**Source extract:**
+-------+

As a rule, the construction of any new building is likely to be work that is controlled under the building regulations. However, there might be cases where some small, detached buildings can be treated as exempt from them. Previous LABC articles have touched on exempt or garden buildings, but here we’ll discuss small detached buildings in a little more depth.

Under the building regulations the erection of a building is treated as controlled building work – to which the building regulations must be applied and for which a notice must be given to the local authority before the work begins.

However, building regulation 9 allows some exceptions. These exceptions – or exemptions – can be found in Schedule 2 of the regulations.

The circumstances that permit three types of small, detached buildings to be exempt from the building regulations can be found in Class 6 of the Schedule (one of these is an air-raid shelter!). 

This article focuses only on the following Classes of exempt small, detached buildings:

  • Those with a floor area not exceeding 30m2; and
  • Those with a floor area not exceeding 15m2

To be exempt from the regulations they must have the features listed below and they must not contain any sleeping accommodation (no beds in sheds).

Small, detached buildings less than or equal to 30m2

These must be single storey – a roof mezzanine or loft floor would not be permitted, and:

  • The internal floor area must not be greater than 30m2 (for example 3m x 10m, or 5m x 6m), and
  • The building must be constructed substantially of non-combustible material unless it is 1m or more away from any boundary.

These types of buildings are typically used as garages, workshops, home offices, garden rooms, saunas, solariums, indoor pools.

+-------+

**Directions:**
A: From the building regulations text, list every typical use it gives for small, detached buildings of 30m2 or less.
B: Write the next part of the building regulations text, picking up right after its final sentence.

**Stored data:**
+-------+

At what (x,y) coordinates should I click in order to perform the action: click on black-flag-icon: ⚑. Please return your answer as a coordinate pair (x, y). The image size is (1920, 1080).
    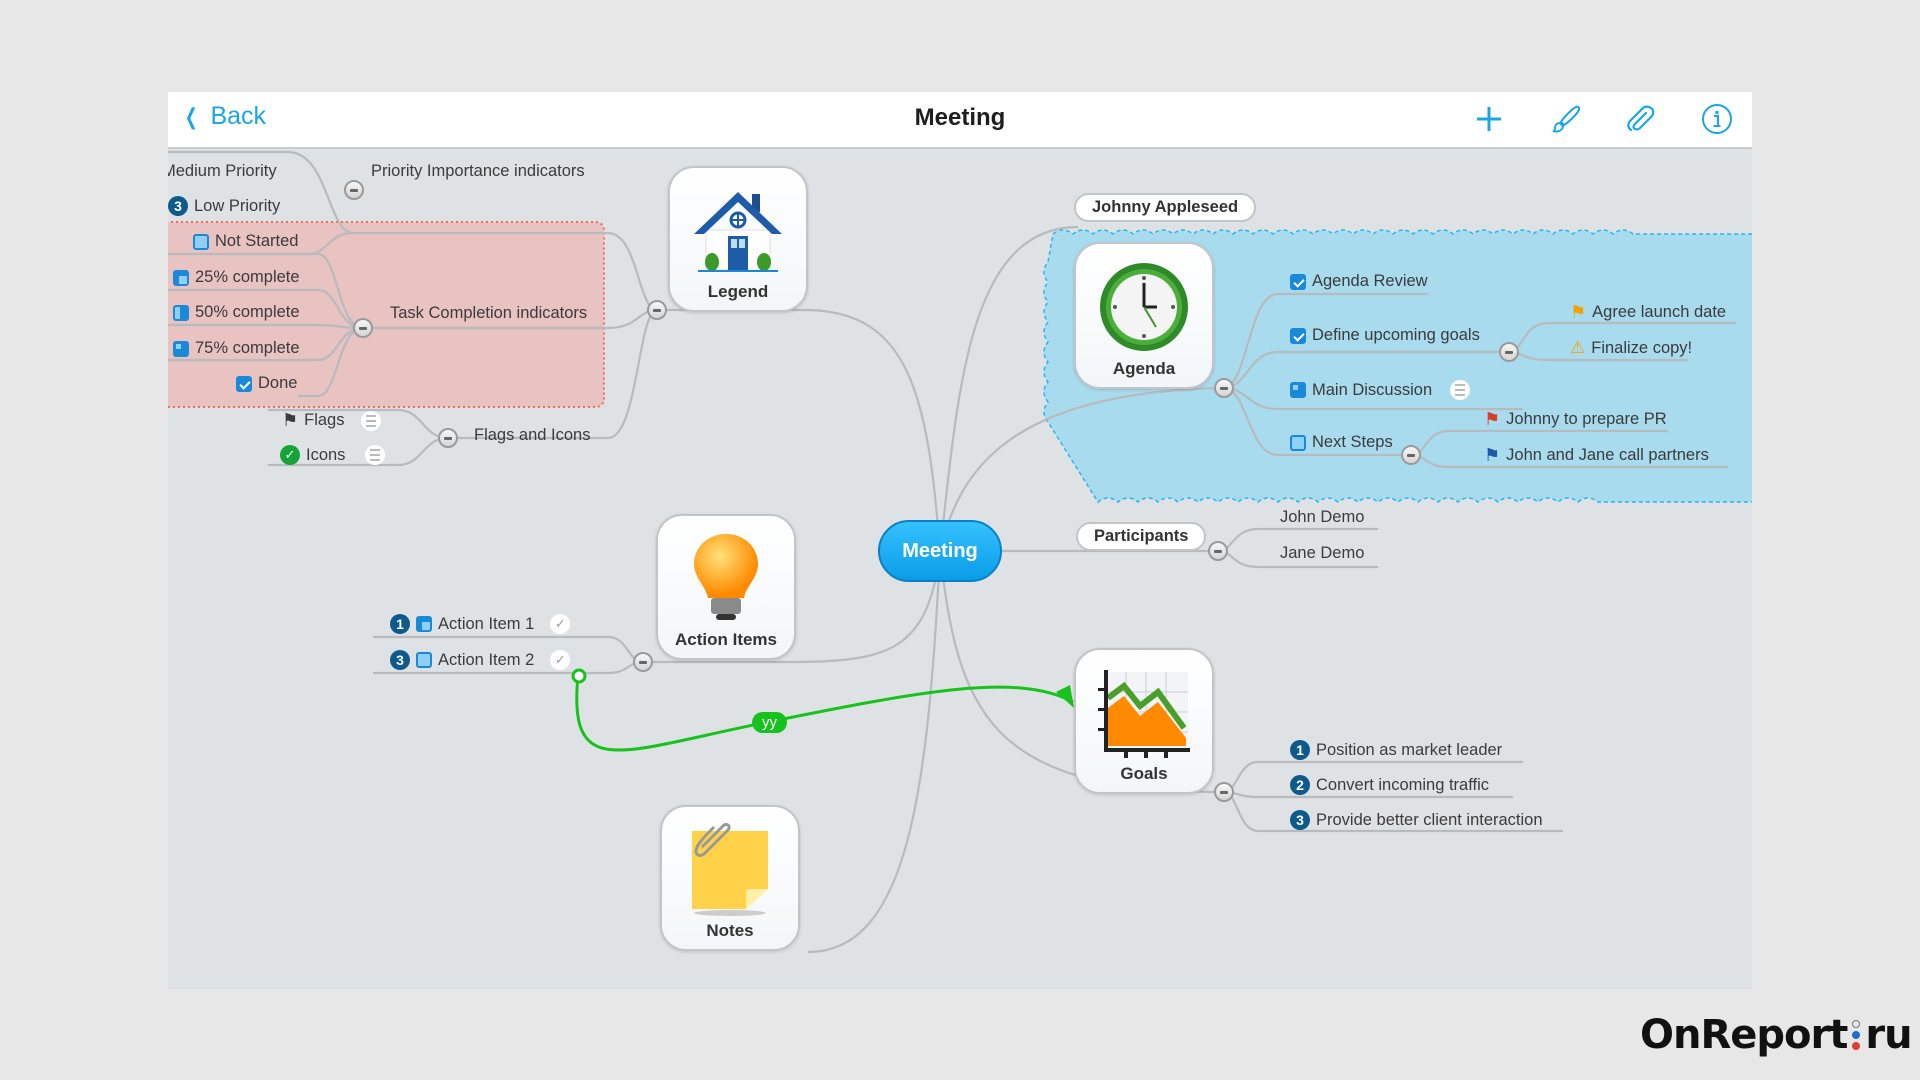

+-------+

**Expected responses:**
A: garages, workshops, home offices, garden rooms, saunas, solariums, indoor pools

B:
The boundary measurement rule is important as features such as fascias, soffits, guttering, rainwater pipes - anything that is part of and protrudes from the building - can be counted as being a point from which the closeness to the boundary can be measured. If any part of the building is between 0m to 0.999m then the materials that can be used for construction must be controlled.

In the case of a building closer than 1m to the boundary – to retain the exemption status – materials must be, in the main, non-combustible. That means they should be, for example, walls of brick, block, concrete panel, steel frame with metal cladding etc, and roofs of slate, clay or concrete tiles, or metal cladding.

If the building is 1m or more away from the boundary there are no restrictions on the type of materials that can be used.

Small, detached buildings less than or equal to 15m2

These are not limited to being single storey.

  • The internal floor area must not be more than 15m2 (for example 3m x 5m, or 2-storeys of 7.5m2 each).
  • There are no restrictions in relation to the closeness to the boundary, or the type of materials that must be used.

These smaller buildings can be constructed anywhere within the boundaries of the site (in the garden of a house, for example) and can be constructed from any material – for example it can be a wooden shed, gazebo, sauna, log-cabin, or fabric tent, or plastic playhouse etc.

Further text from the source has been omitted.